# Another Poppin Runs



## BMyers (Mar 30, 2009)

[ame]http://www.youtube.com/watch?v=f1rv3nTnOck[/ame]


----------



## Metal Butcher (Mar 30, 2009)

O.K. I'm convinced!

I'm off and running!

But first a trip to the porcelain library, where I keep my collection of plans.

-MB


----------



## DougLanum (Mar 30, 2009)

Very Good
Congrats.

One more thought.
It does not like lots of oil.
You may find that you need to take the cylinder head off and the piston out and clean the gummy old oil out every once in a while.

These are lots of fun little engiens.

Doug


----------



## rake60 (Mar 30, 2009)

Congratulations! :bow:

You can't see it but there is a grin here as big as your own!

Rick


----------



## Maryak (Mar 31, 2009)

BMyers,

Congratulations :bow: :bow:

Best Regards
Bob


----------



## 90LX_Notch (Mar 31, 2009)

Great job BMeyers! Glad to see you got it going.


----------



## Stan (Mar 31, 2009)

To avoid gummy oil in a flame licker, buy a tube of powdered graphite at the lock shop and give it a small squirt in the flame hole.


----------



## BMyers (Mar 31, 2009)

thank you everyone ! that one was harder to get running than the 6 cycle.
Brent


----------



## IronHorse (Mar 31, 2009)

Nice build, I love these FlameLickers.

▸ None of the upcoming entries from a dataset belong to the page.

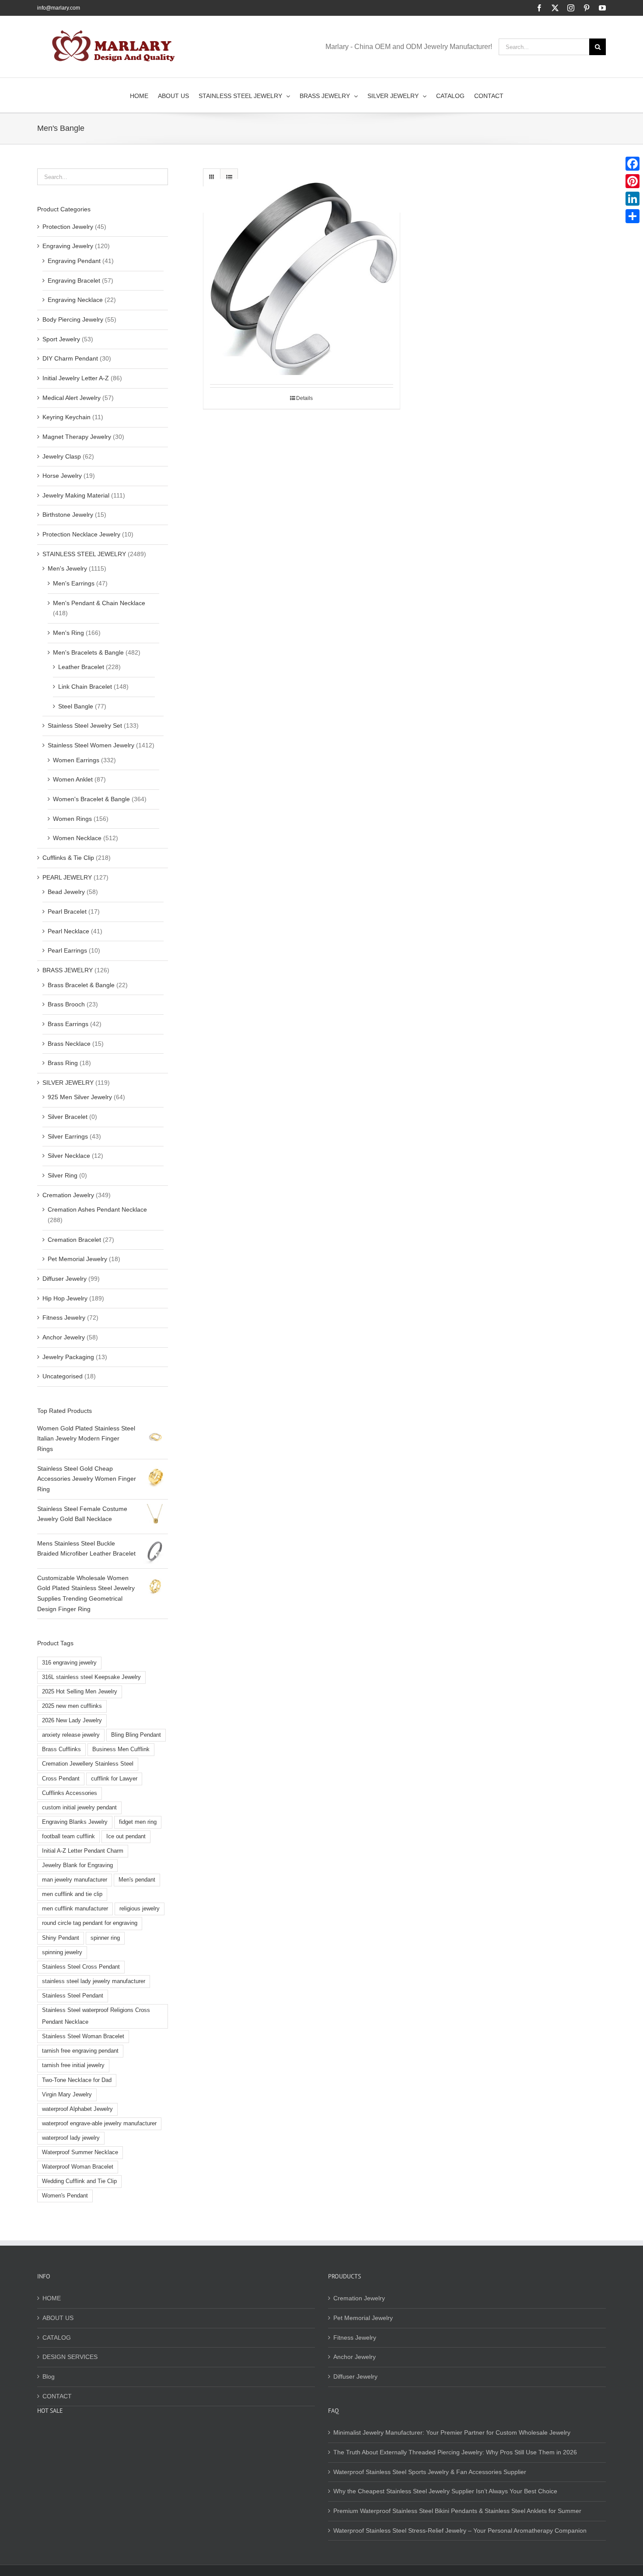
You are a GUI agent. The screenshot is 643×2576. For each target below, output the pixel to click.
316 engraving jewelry (69, 1663)
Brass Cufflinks (61, 1749)
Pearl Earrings (67, 950)
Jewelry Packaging (68, 1356)
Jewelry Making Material (75, 495)
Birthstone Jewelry (67, 514)
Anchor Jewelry (63, 1337)
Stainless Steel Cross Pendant (81, 1967)
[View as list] (229, 177)
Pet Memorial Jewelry (77, 1258)
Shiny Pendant (60, 1938)
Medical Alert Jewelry (71, 397)
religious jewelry (139, 1909)
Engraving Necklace (75, 299)
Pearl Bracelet (67, 911)
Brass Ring (63, 1062)
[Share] (632, 216)
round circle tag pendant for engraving (89, 1923)
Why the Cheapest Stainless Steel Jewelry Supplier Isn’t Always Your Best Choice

I also run mine on Graphite powder, I can get 10, 5 minute runs before I give it a cleaning.


IronHorse


----------



## GailInNM (Mar 31, 2009)

Very nice Brent. Good looking and good runner. Congratulations.  :bow:

If get get a few more built we can start a club of Poppin builders.

I used cast iron for both the cylinder and piston on mine and run it with out any lubrication. I suspected that I would have some problem with rust from the moisture in the combustion products, but so far not problems. I live is a dry climate. Also there is probably some protection for the oil seeping into the grain structure of the parts when lapping them. 

Gail in NM,USA


----------